Söhne eines infizierten Schlachtarbeiters

Zwei Corona-Fälle an katholischer Liebfrauenschule Cloppenburg

Im Umfeld des Corona-Ausbruchs im Schlachtbetrieb Geestland in Wildeshausen haben sich zwei Schüler der Cloppenburger Liebfrauenschule infiziert. Das teilte die Schulstiftung St. Benedikt als Träger des bischöflichen Gymnasiums mit.

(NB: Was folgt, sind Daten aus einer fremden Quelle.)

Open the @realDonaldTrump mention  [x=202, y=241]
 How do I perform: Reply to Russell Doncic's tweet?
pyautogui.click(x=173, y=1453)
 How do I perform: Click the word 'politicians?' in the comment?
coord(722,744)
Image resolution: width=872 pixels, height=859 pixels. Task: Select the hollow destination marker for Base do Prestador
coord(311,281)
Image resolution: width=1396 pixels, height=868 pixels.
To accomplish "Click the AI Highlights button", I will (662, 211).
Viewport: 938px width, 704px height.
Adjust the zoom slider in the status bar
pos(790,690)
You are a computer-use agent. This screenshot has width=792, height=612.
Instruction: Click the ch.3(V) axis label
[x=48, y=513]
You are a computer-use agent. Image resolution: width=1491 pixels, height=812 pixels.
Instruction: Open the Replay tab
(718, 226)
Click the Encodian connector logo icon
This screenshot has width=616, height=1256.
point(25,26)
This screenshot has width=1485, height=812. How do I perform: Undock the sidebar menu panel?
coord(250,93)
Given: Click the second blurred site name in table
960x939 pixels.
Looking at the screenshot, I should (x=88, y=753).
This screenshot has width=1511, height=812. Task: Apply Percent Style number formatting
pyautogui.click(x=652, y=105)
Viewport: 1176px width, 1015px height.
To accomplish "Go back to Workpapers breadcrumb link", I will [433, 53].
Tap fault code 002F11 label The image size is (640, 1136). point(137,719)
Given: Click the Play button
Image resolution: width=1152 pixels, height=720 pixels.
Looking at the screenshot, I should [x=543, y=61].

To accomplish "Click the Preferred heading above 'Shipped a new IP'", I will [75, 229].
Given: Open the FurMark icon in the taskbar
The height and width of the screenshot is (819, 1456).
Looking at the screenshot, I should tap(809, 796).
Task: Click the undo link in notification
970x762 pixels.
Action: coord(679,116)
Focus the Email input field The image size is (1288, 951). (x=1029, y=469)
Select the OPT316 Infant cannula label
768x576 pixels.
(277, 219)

Demnach haben sich zwei Brüder aus den Jahrgängen 8 und 11 bei ihrem Vater infiziert, der bei Geestland arbeitet. Die Schulleitung habe am heutigen Donnerstag von dem Fall erfahren und das Gesundheitsamt informiert.

Das Amt geht nach Angaben der Schulstiftung von einem nur geringen Ansteckungsrisiko für Mitschüler und Lehrer aus, weil Hygiene- und Abstandsregeln in der Schule eingehalten worden seien. Weitere Tests von Lehrern oder Schülern seien daher nicht notwendig, der Unterricht könne uneingeschränkt weiterlaufen.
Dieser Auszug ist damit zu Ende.